This school year has been challenging for all of us, for sure, so when it was my turn to write a blog I definitely needed to think outside the box. We have all been so busy with curbside checkout, boxing up sets of books to be taken to the classrooms for the students, as well as supplying materials to any of our students learning from a distance. I am also a “distant” Language Arts teacher for second graders and am responsible for making the daily slide show for them to keep up with their “in school” classmates.This has definietly been a year like no other that I have not ever experienced in my 48 total years in education, both as a classroom teacher for 10 and maker media specialist for 38. A couple of phrases that kept repeating in my mind was that “this is not forever” and the “show must go on.” So when the art teacher approached me and we collaborated in planning a celebration for the Mexican holiday Dia de lost Muertos, The Day of the Dead, we felt this was our chance to make it happen….even during a pademic. One of the traditions in celebrating this day is to erect an ofrenda (altar), as a place of honor for the departed souls of our relatives. Sometimes people put out the dead person’s favorite foods and drinks, as well as candles and incense to lead the “spirit” back. When they return for their yearly visit, they will find things on the altar that they remember-a photograph, a well-loved article of clothing, a hat, or perhaps a favorite shawl.
As soon as all the students in the lower school completed their study of this Mexican holiday, an ofrenda was constructed in our Lower School Media Center. It featured the art work from students in grades Kindergarten to Grade Four, including any students learning from a distance. The offerings included food, fruits, flowers,and photographs to honor the dead. In Kindergarten the students used the resist technique to paint their lively versions of the skeleton and a fiesta. Grade One students learned about the esqueletos (sketletons), sculpting them with pipe cleaners, Model Magic and paper. This art activity also complemented the curriculum alignment of their body unit. Students in Grade Two sculpted calaveras (skulls) and decorated them to represent the sugar skulls. They also cut the calaveras our of colored paper and collaged the facial feaures to create masks. In third grade, the students made coil pots, which served as candle holders for their handmade beeswax candles. They also made small esqueletos (skeletons) with clay to add to the ofrenda. Artists in Grade Four used clay, paints, markers, and ink to create their own interpretations of the sugar skulls.
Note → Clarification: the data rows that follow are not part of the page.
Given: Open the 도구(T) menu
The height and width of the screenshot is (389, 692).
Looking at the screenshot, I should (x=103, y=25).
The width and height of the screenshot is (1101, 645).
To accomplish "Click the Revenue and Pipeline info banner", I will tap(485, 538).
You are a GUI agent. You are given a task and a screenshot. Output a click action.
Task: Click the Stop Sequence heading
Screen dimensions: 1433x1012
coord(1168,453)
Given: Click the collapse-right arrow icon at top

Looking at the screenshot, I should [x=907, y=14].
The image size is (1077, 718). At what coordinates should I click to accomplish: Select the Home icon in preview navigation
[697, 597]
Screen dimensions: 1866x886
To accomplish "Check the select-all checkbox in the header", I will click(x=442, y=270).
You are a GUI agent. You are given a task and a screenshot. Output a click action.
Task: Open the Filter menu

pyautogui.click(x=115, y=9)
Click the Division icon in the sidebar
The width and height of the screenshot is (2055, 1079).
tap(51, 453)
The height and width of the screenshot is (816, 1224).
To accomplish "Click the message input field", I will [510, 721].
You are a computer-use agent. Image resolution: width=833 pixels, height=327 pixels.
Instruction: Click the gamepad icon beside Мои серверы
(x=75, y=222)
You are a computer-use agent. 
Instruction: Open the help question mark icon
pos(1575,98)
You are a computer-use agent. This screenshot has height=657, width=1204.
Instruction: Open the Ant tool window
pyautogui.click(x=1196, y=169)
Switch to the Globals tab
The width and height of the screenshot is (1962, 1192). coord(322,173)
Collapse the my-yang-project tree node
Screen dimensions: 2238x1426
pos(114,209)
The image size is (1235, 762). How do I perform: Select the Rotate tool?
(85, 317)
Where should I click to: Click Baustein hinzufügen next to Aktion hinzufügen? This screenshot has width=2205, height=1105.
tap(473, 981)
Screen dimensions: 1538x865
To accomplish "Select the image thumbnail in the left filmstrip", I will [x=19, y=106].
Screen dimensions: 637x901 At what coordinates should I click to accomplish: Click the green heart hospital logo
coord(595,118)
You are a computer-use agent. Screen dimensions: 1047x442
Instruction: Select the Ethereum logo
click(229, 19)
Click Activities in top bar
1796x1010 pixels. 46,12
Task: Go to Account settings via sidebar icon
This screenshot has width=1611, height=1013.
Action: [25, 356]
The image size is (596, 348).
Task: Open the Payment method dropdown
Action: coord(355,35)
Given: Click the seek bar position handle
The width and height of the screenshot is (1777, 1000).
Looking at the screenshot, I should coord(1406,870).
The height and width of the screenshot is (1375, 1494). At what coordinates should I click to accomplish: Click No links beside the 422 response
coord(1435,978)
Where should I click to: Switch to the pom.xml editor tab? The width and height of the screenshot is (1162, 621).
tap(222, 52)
Our Spanish teachers also were involved by teaching the children the history of the holiday and giving the children in first and second grade the instructions to make paper Cempasuchil (marigold flower) to decorate the ofrenda. Real flowers actuallly would be used by Mexican- Americans families celebrating this day. In fourth grade the students colored their calaveras.
Making sure all the senses would be experiencing this holiday, our SAGE Dining Room provided a treat at lunchtime, too. All the students even tasted the Pan de los Muertos or “bread of the dead”, a sweet bread made especially for this holiday. Sometimes the loaves are even shaped like people and decorated with bright pink sugar. Traditionally, the dough is made without sugar, fat, or salt.
Below are the colorful results of this total collaborative endeavor. Every student was scheduled with their Spanish teachers and Art teacher to walk by the altar and see their work on display. They did an excellent job of practicing social distancing and not touching anything. Hand sanitizer was readily available just in case, too.Their excitement was so evident, especially since it was the first time they had been in the library since last March. I could see their happy faces, even under their face coverings and I know every time I walk by this colorful display, I smile under my mask….even during Covid!